**TASK TO CARRY OUT**
In the records below, count each line where the word "pixels" appears, and reply with that number only.

**DATA**
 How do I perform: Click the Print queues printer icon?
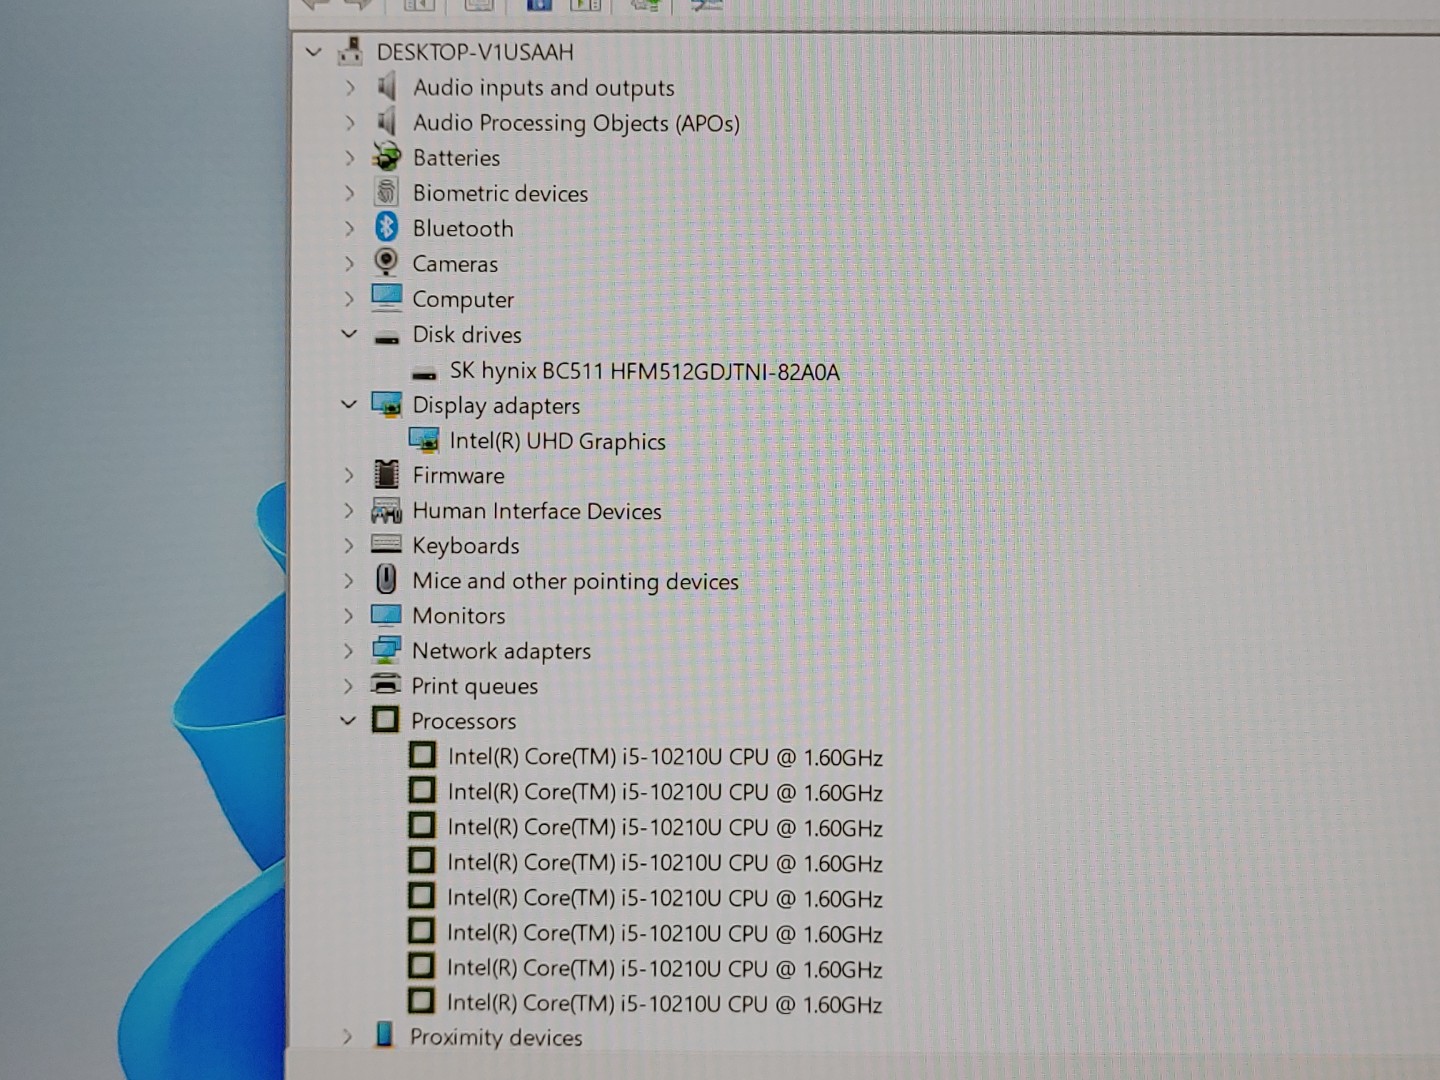[x=386, y=685]
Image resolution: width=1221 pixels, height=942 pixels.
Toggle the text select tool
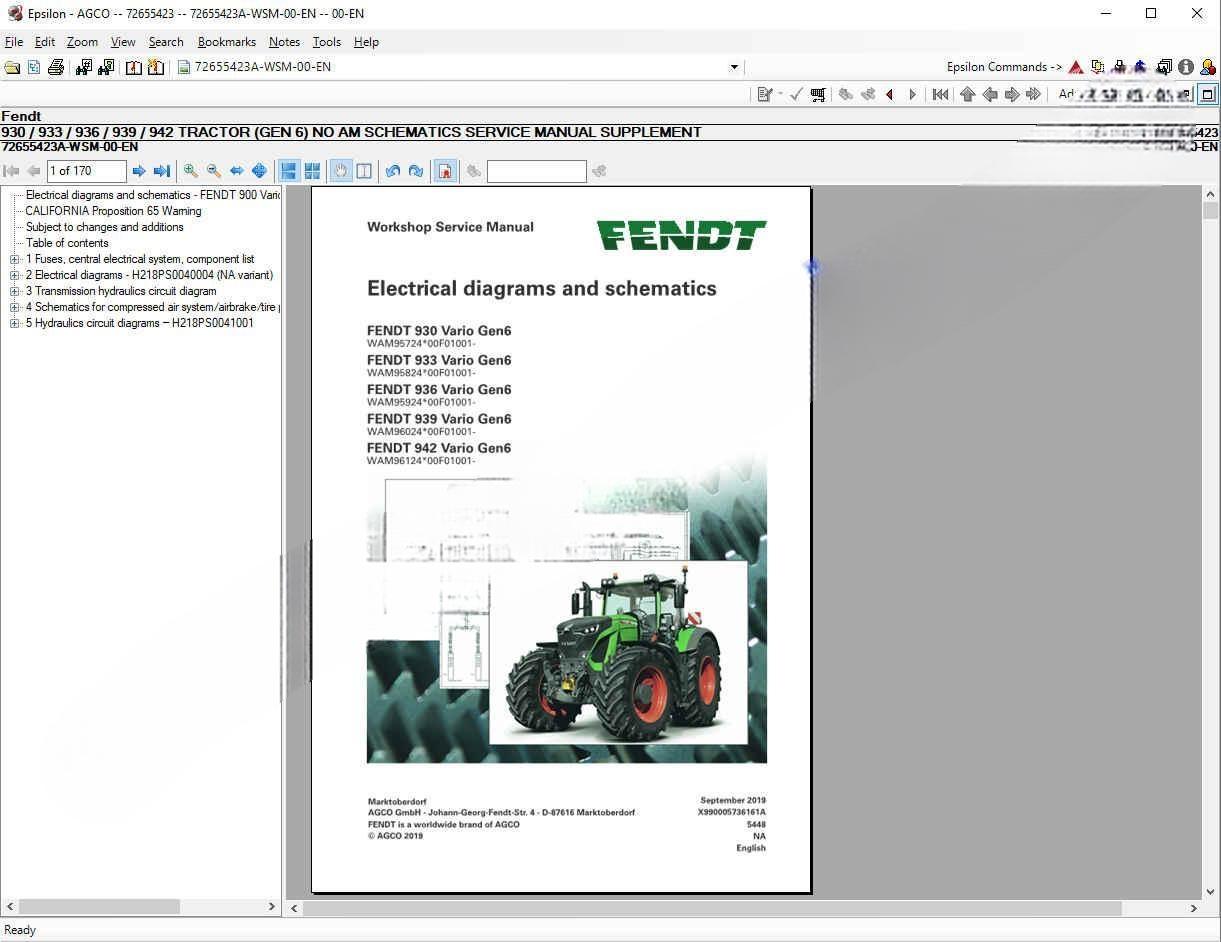tap(364, 171)
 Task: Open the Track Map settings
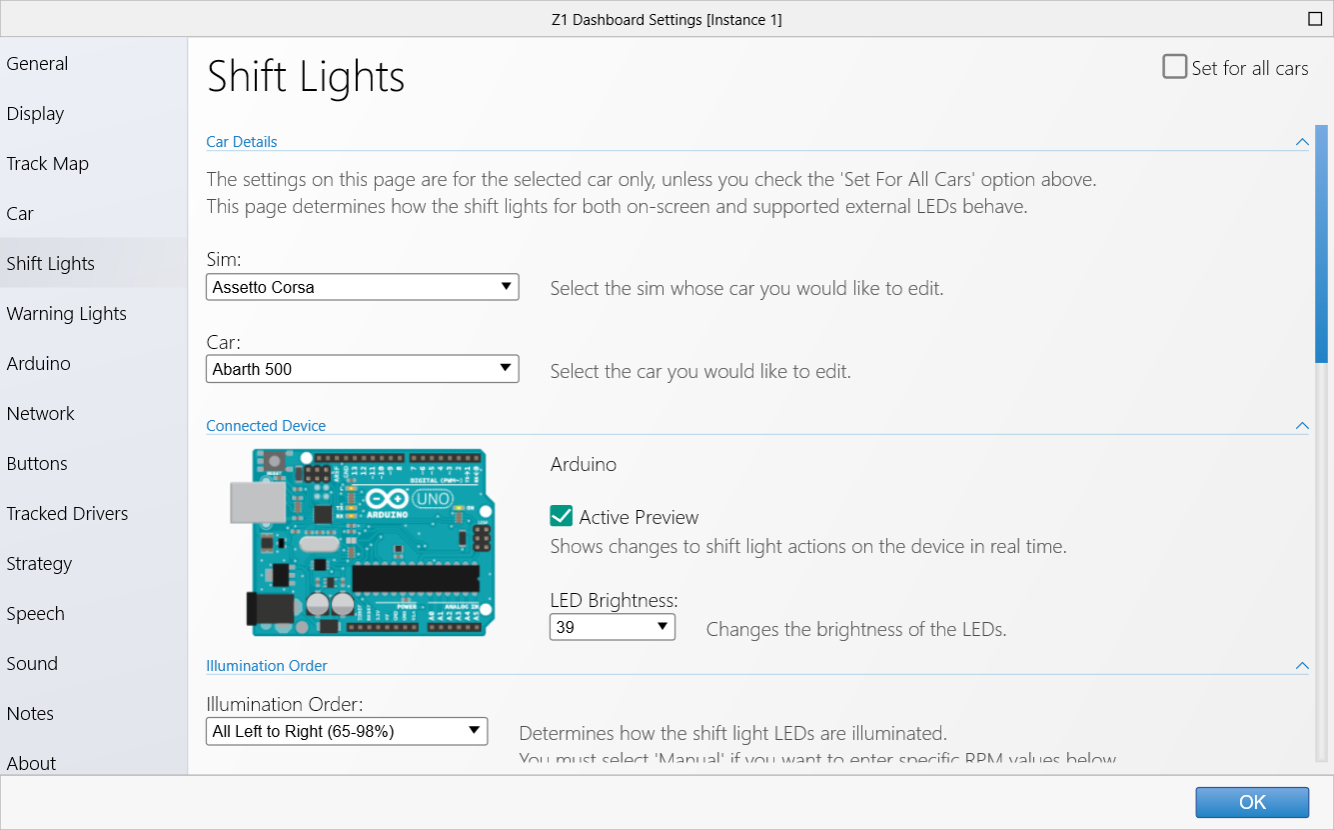48,163
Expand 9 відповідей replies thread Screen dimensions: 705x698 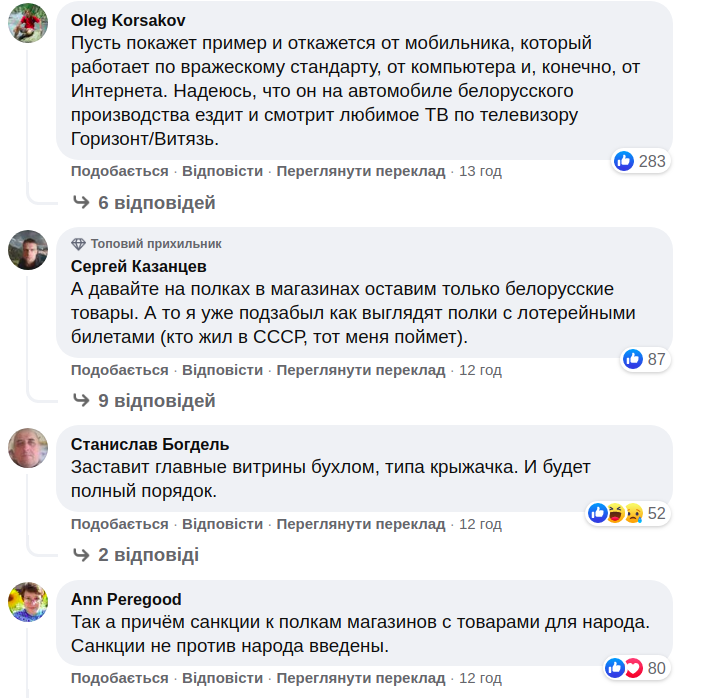point(156,401)
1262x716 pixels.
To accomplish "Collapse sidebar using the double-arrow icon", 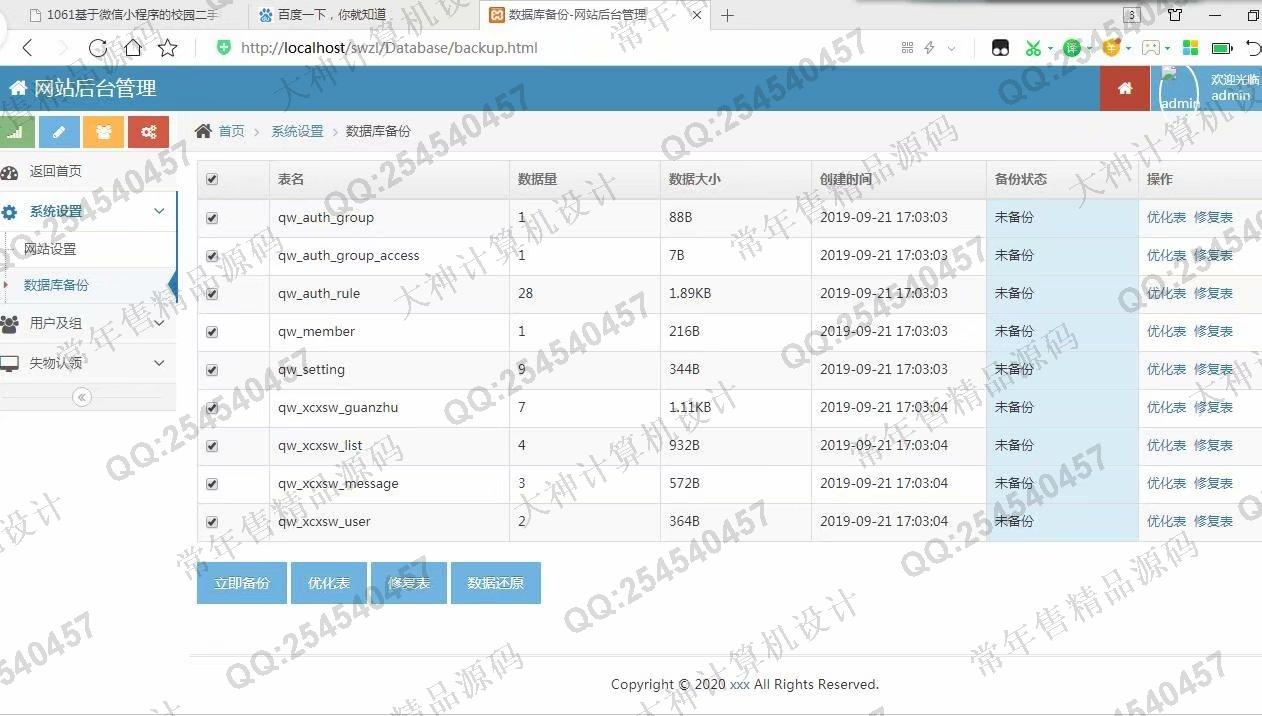I will pyautogui.click(x=83, y=397).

**COMPLETED TASK**
2